Selected passage:
********

Well, yes, if you count the 4th Sunday of Lent less than six months ago. In fact, this famous story repeats so many times in our Liturgies of the Word that most of us know it nearly by heart.

Personally, I must confess a bit of boredom with the tale. It even crossed my mind to skip a homily this week, and simply refer my readers back to last Lent’s reflections.

But on second thought, allow me to take another shot at it with the Manning and Snowden cases as background. This time I’ll take my cue from John Dominic Crossan’s book The Power of Parable: how fiction by Jesus became fiction about Jesus. There Crossan suggests challenging Luke’s parable as excessively patriarchal. After all, the story is about a bad boy who realizes the error of his ways and returns home to daddy and daddy’s patriarchy with its familiar rules, prohibitions, and tried and true ways of doing things.

But what if the prodigal left home and never looked back? Would he have been better off? Would we be better off by not following his example as described today by Luke – by instead separating from the patriarchy and never looking back?

********

Saved entries
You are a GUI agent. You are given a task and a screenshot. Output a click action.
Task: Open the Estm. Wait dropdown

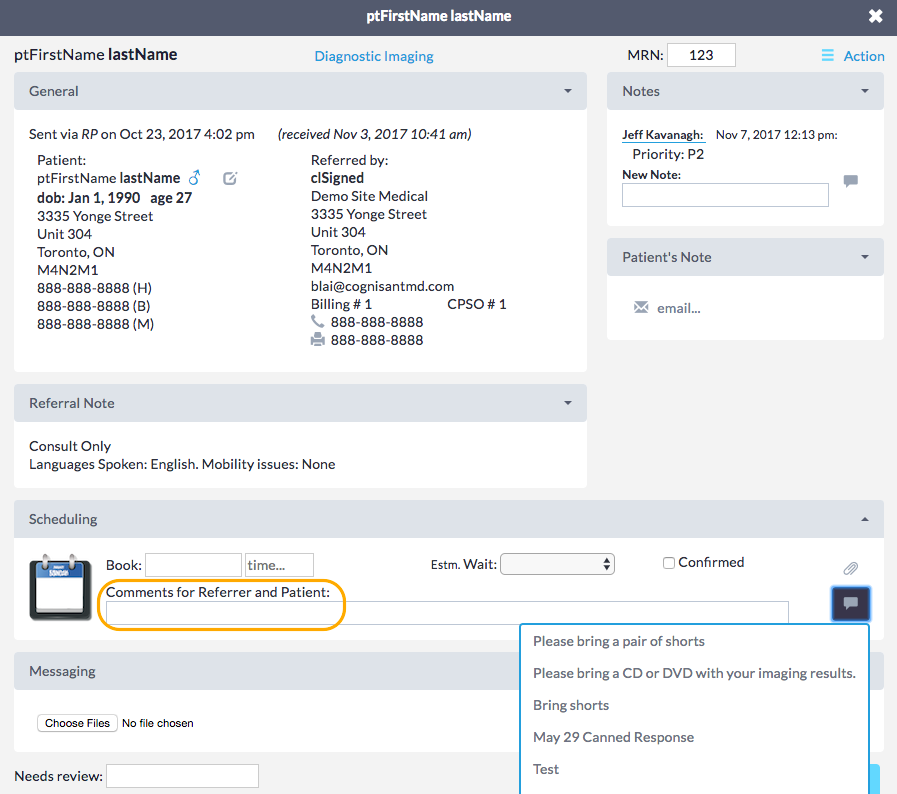click(557, 564)
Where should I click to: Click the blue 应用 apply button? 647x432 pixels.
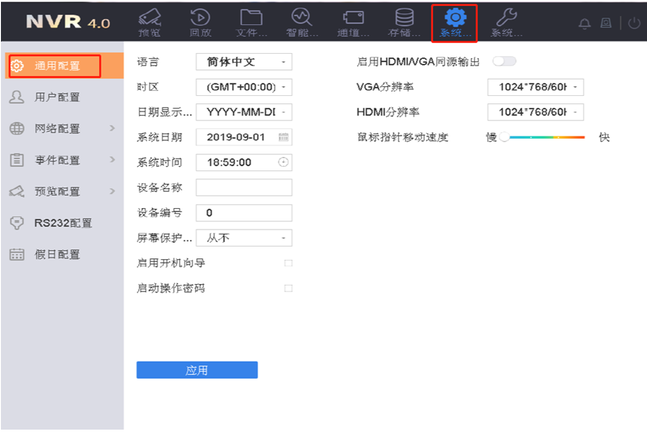pos(196,370)
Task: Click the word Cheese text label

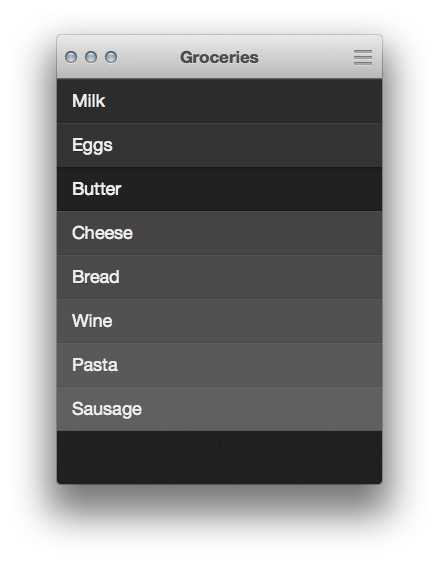Action: coord(102,233)
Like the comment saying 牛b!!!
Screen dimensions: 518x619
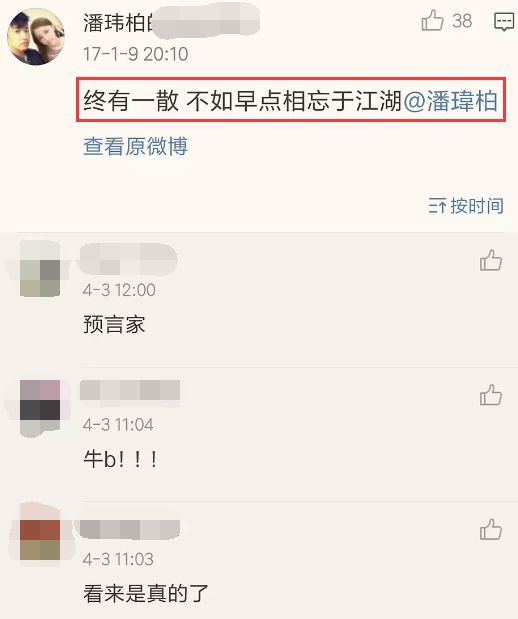(491, 395)
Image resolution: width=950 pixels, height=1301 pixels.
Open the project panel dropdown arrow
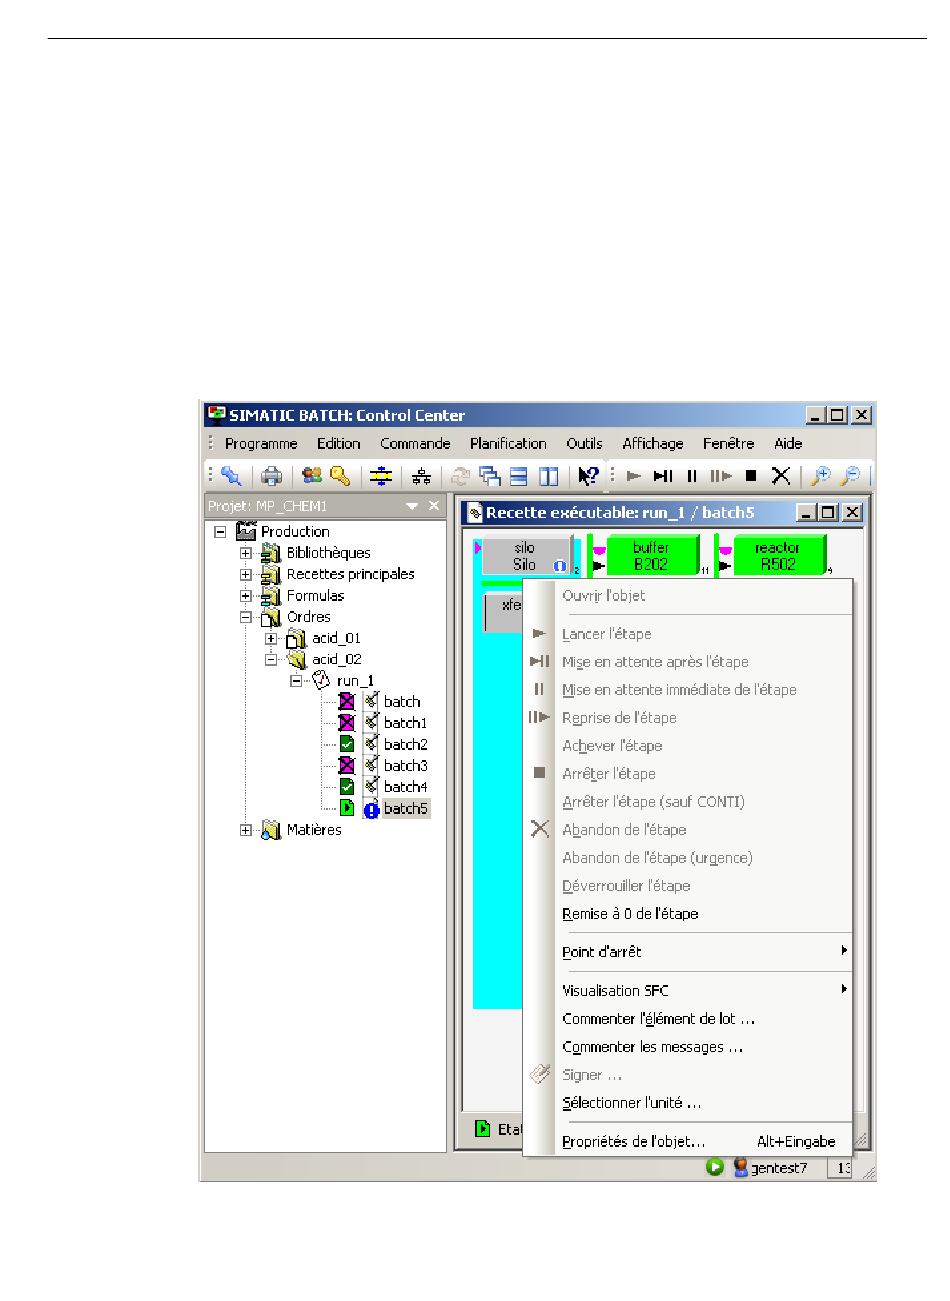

********

Actions to take:
a – Rewrite the stretch of the homily excerpt from "But on second" through "never looking back?", putting "family order" in place of "patriarchy".
b – According to the homily excerpt, which book does the writer take a cue from this time?

Problem solutions:
a –
But on second thought, allow me to take another shot at it with the Manning and Snowden cases as background. This time I’ll take my cue from John Dominic Crossan’s book The Power of Parable: how fiction by Jesus became fiction about Jesus. There Crossan suggests challenging Luke’s parable as excessively patriarchal. After all, the story is about a bad boy who realizes the error of his ways and returns home to daddy and daddy’s family order with its familiar rules, prohibitions, and tried and true ways of doing things.

But what if the prodigal left home and never looked back? Would he have been better off? Would we be better off by not following his example as described today by Luke – by instead separating from the family order and never looking back?

b – John Dominic Crossan’s The Power of Parable: how fiction by Jesus became fiction about Jesus.